CodexBloom - Programming Q&A Platform

GCP Dataflow Pipeline scenarios with 'Input Split Not Found' scenarios When Using Apache Beam 2.30.0

👀 Views: 4481 đŸ’Ŧ Answers: 1 📅 Created: 2025-06-20
google-cloud-dataflow apache-beam gcp Python

I'm a bit lost with Quick question that's been bugging me - I'm stuck on something that should probably be simple..... I'm working with an scenario with my Google Cloud Dataflow pipeline where it fails during execution with an behavior stating `Input split not found for <file-path>`. I'm using Apache Beam version 2.30.0 and have set up a pipeline to read from a large dataset stored in Google Cloud Storage.

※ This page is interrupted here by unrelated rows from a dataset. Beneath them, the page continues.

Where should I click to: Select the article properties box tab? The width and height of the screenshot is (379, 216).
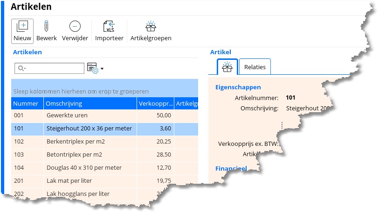pyautogui.click(x=227, y=67)
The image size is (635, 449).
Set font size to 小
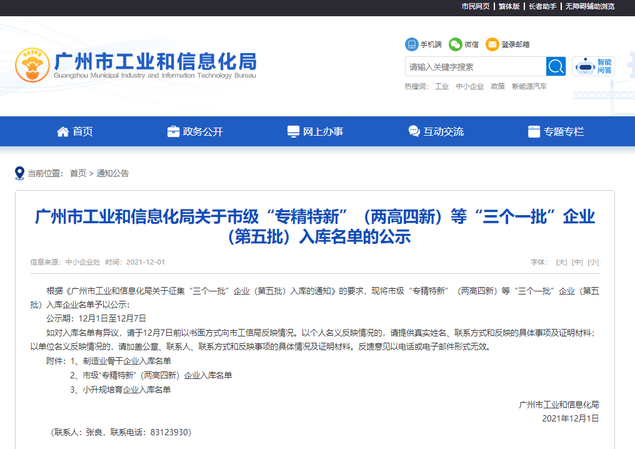pos(593,262)
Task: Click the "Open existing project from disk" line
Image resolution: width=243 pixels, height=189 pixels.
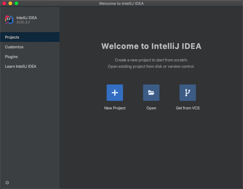Action: click(x=151, y=67)
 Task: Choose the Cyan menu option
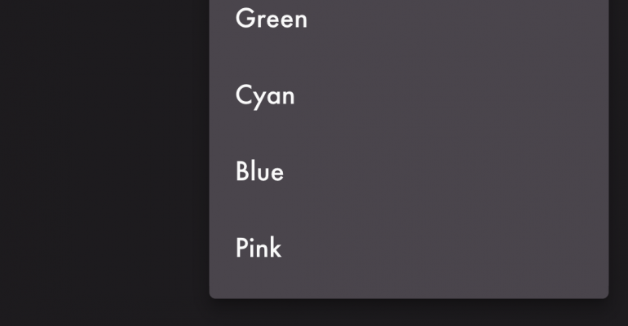coord(409,95)
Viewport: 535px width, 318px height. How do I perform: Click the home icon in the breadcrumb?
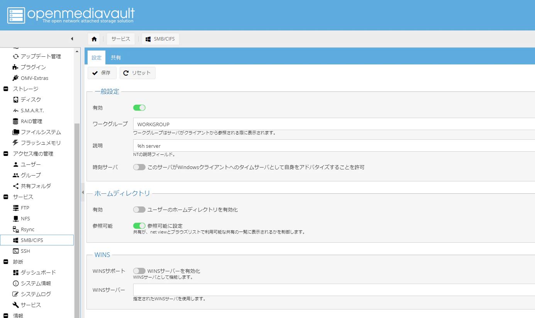93,39

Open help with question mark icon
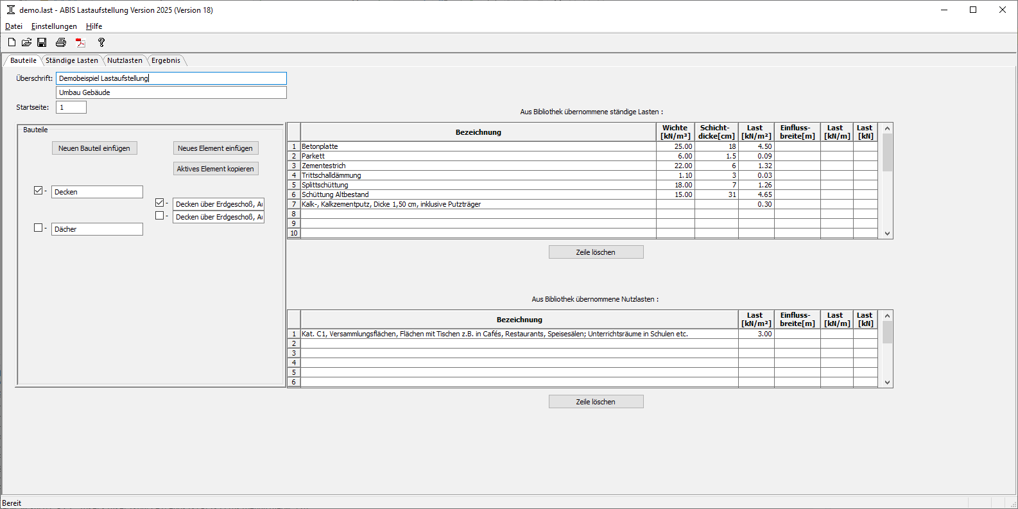click(101, 42)
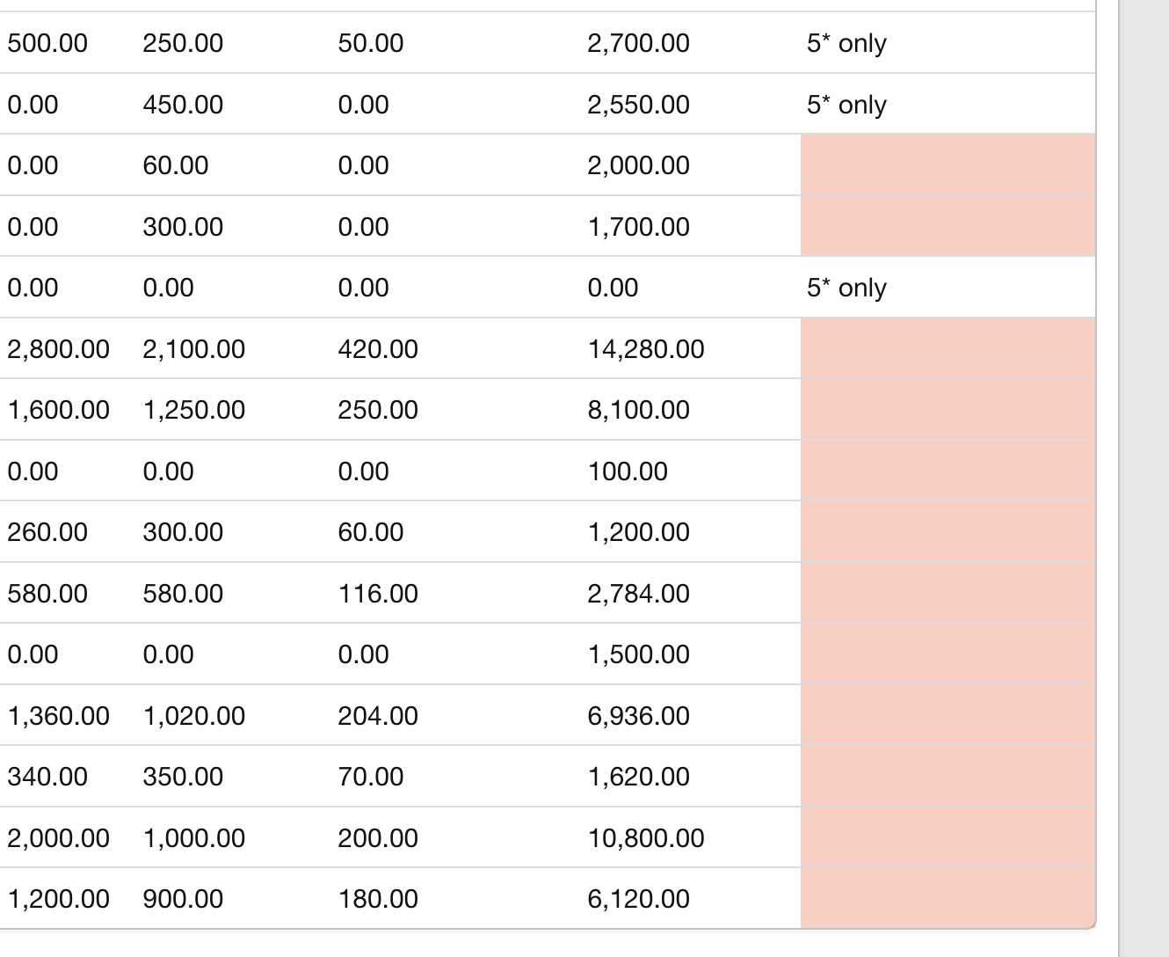1169x957 pixels.
Task: Click the 2,550.00 value
Action: click(x=638, y=105)
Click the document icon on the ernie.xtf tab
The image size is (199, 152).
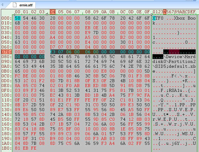(x=15, y=5)
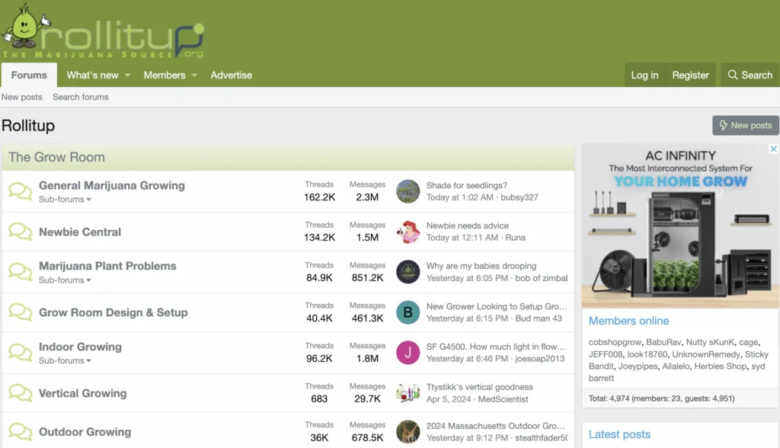Click the Log in button
The height and width of the screenshot is (448, 780).
point(644,75)
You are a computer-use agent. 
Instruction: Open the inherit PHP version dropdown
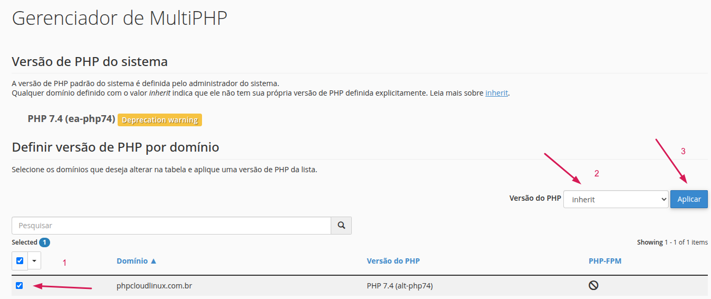tap(616, 200)
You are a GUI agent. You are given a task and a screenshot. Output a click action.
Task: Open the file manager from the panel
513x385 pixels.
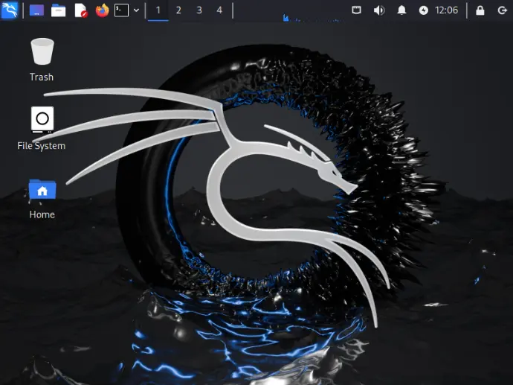pyautogui.click(x=58, y=10)
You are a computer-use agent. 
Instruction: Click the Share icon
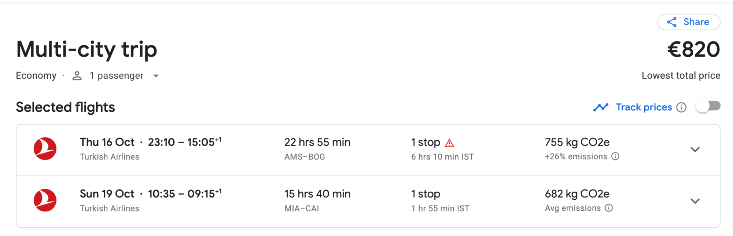coord(672,22)
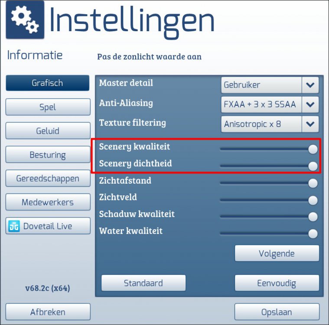The image size is (329, 325).
Task: Open the Anti-Aliasing dropdown
Action: (x=270, y=104)
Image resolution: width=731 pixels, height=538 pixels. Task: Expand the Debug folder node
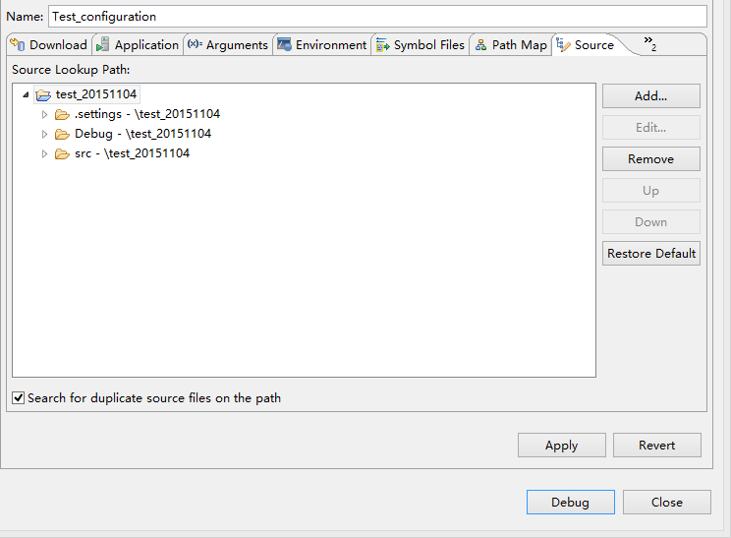(44, 134)

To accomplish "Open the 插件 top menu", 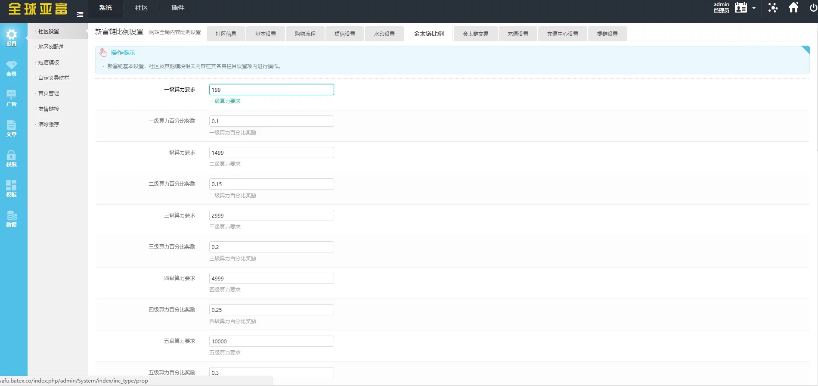I will coord(177,8).
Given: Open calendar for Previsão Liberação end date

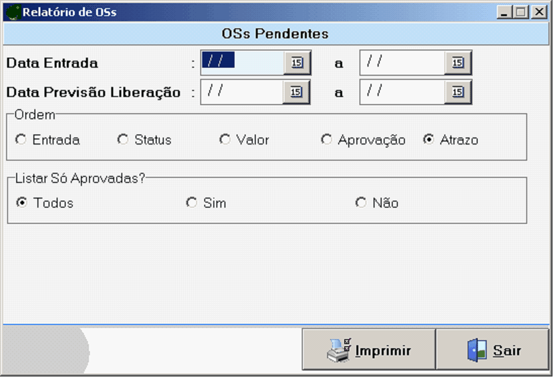Looking at the screenshot, I should (x=457, y=92).
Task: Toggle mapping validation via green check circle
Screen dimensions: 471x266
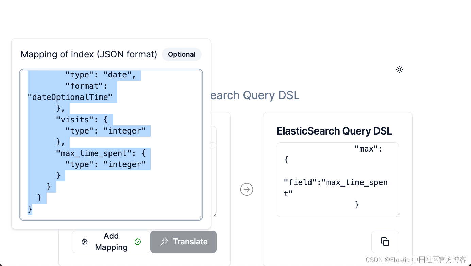Action: pos(138,242)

The pipeline is relatively straightforward: it reads from a text file, processes the lines, and writes the output to another file in GCS. Here's a simplified version of the code: ```python import apache_beam as beam from apache_beam.options.pipeline_options import PipelineOptions class ProcessLine(beam.DoFn): def process(self, element): # Simulate some processing yield element.upper() options = PipelineOptions( project='my-gcp-project', runner='DataflowRunner', temp_location='gs://my-bucket/temp', region='us-central1' ) with beam.Pipeline(options=options) as p: (p | 'Read From GCS' >> beam.io.ReadFromText('gs://my-bucket/input.txt') | 'Process Lines' >> beam.ParDo(ProcessLine()) | 'Write To GCS' >> beam.io.WriteToText('gs://my-bucket/output') ) ``` I have double-checked the file path and permissions, and the input file exists. When I run the pipeline, it consistently throws this behavior after a few seconds, even though other smaller datasets seem to process without scenario. I've tried switching the runner to `DirectRunner` for testing, and it works fine, but the DataflowRunner fails with the same behavior. Is this an scenario with the size of the dataset or perhaps related to how Dataflow handles input splits? Any insights on how to troubleshoot this or workarounds would be greatly appreciated. For context: I'm using Python on Linux. Any ideas what could be causing this? Thanks in advance! This issue appeared after updating to Python stable. Thanks for any help you can provide! Any ideas what could be causing this?